## Requirements
Please carry on the TRIZ conference notes below from their final sentence, leaving the listing that follows them untouched.

## Provided passage
□ □ □ □ □ □ □

I jumped to the practioner session for “Systematic innovation in enabling hybrid based preventive maintenance” by Nagappan Annamalai from Intel Malaysia. Key to the successful use of TRIZ is the comprehensive analysis of the system, including statistical designed experiments to understand and validate the cause-effect relationships within the system. Dramatic savings resulted from resolution of the contradictions by switching from schedule-driven to usage-driven PM, but management had a lot of concerns (maybe due to past history of non-scheduled maintenance?) Further application of the contradiction resolution tools resulted in a hybrid PM system , using both schedule and volume triggers. Preliminary results: 40% reduction in headcount, spares savings US$millions (exact number not specified), schedule improved by 75%.

“Identification and realization of innovation potentials at a drum brake using WOIS and TRIZ methods” presented by K. Hiltmann, showing a case that local industry FTE Automotive had asked the university students to solve. They use VDI 2220, a structured design process—one weakness is that it starts with a “problem.” WOIS starts with a need for innovation, which is a broader challenge, looking at strategy, market, target, customer, and system to decide if there is a project opportunity. The students had a very real world experience: the client said don’t make any changes. The full analysis of the squeaking cause/effect chain showed the opportunity for a very elegant TRIZ solution—same geometry, same material , same supersystem, but the conduction of the sound is disrupted by use of a 2-layer structure

I missed the gossip during the coffee break-the Samsung team is preparing for their “TRIZ Festival” next week and wanted to interview me. I’m not sure what benefit I can give to people who are already using TRIZ so much, but I sent them my advice about how to improve TRIZ and my good wishes for their festival.

□ □ □ □ □ □ □

## Information given
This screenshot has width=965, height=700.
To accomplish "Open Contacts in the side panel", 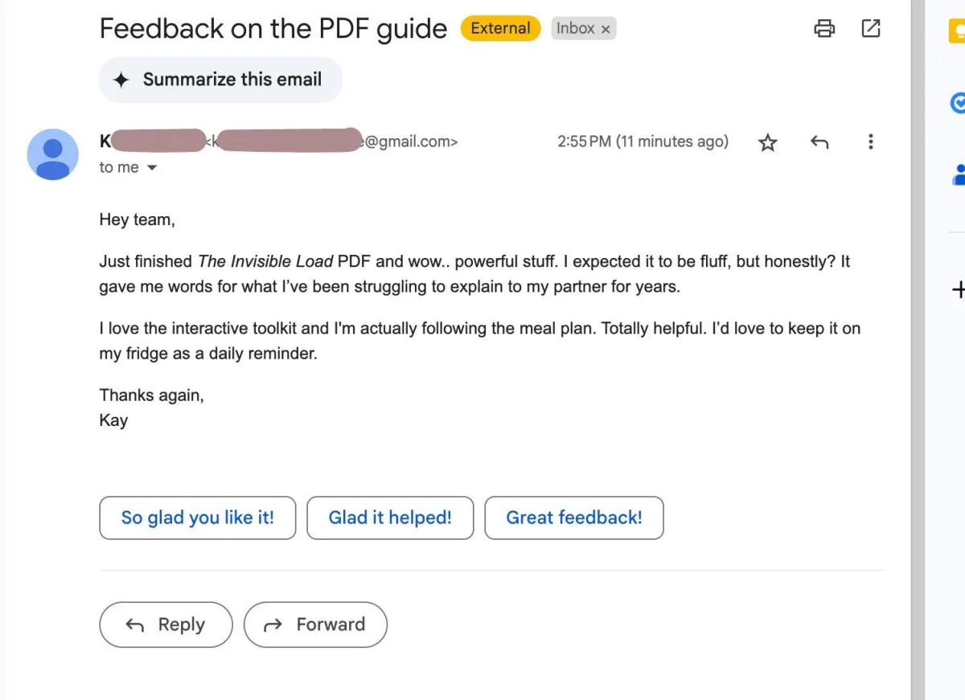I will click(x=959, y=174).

□ □ □ □ □ □ □

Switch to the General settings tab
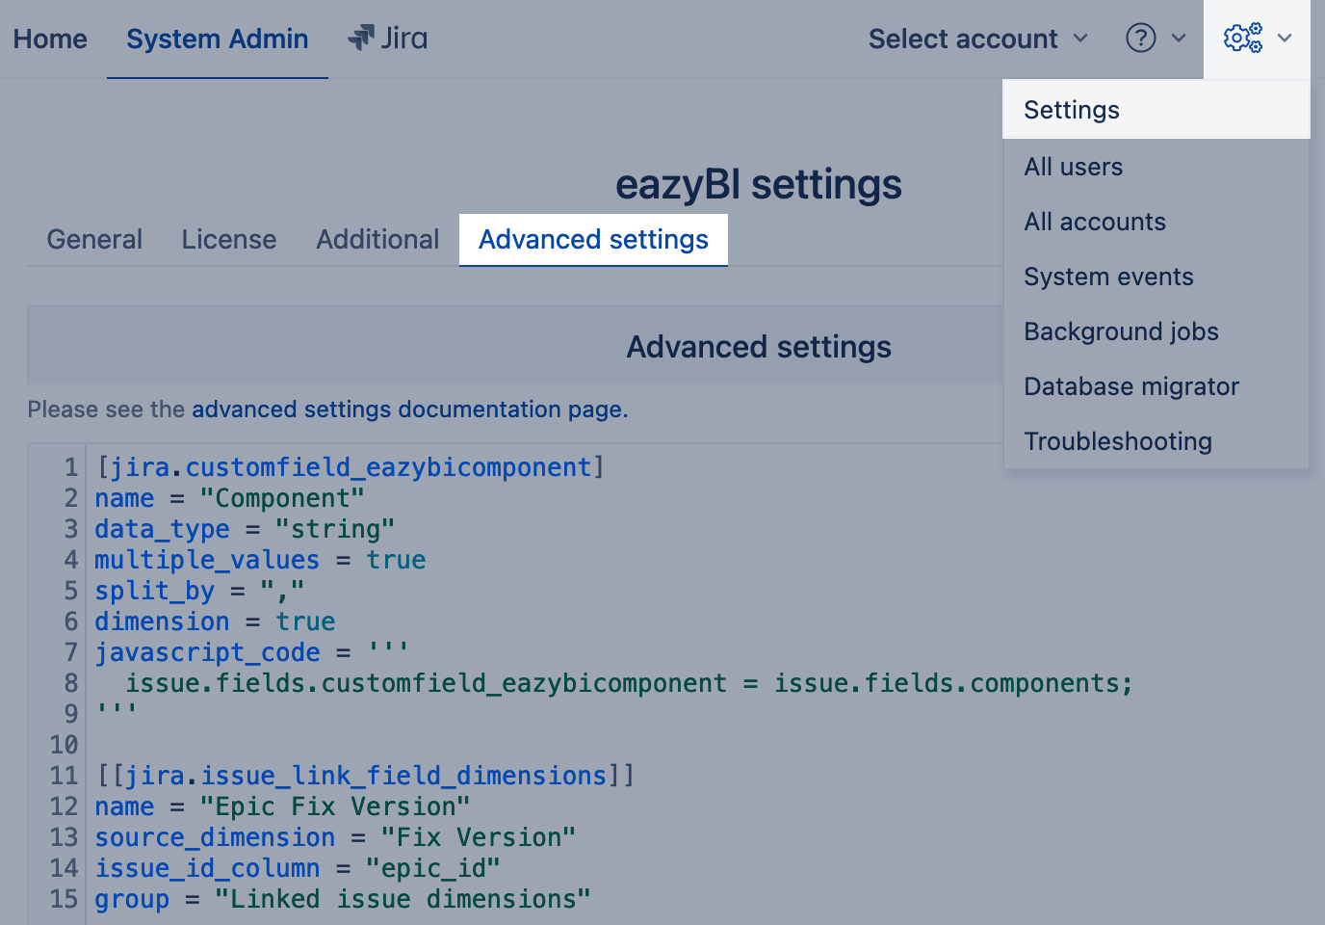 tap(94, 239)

□ □ □ □ □ □ □

## Final result
Karen Gadd’s story of the implementation of TRIZ in BAE Systems (100,000 people, global) over the period 1998-now captivated the audience. Straight-forward training, pilot projects, etc., have evolved into a self-sustaining system that uses humor seriously as a teaching/learning method. Anticipated benefits were the standard TRIZ list (solve difficult problems!, take advantage of people’s natural creativity!) but the unanticipated list (everyone speak the same language, solves management problems, fun, happy & productive teams) has been the key to the acceptance of TRIZ throughout the company. Use TRIZ to propagate TRIZ: using the resources already present in BAE, such as the life cycle management system, the education portals, the case study libraries, and the growing cadre of enthusiasts. Karen spoke frankly about culture issues, and the need to avoid “gatekeepers” and non-TRIZ facilitators who try to limit and simplify the system. Her very real world learning (and BAE’s willingness to tell the story) were appreciated by all 3 ETRIA audiences—academic, industrial, and consulting.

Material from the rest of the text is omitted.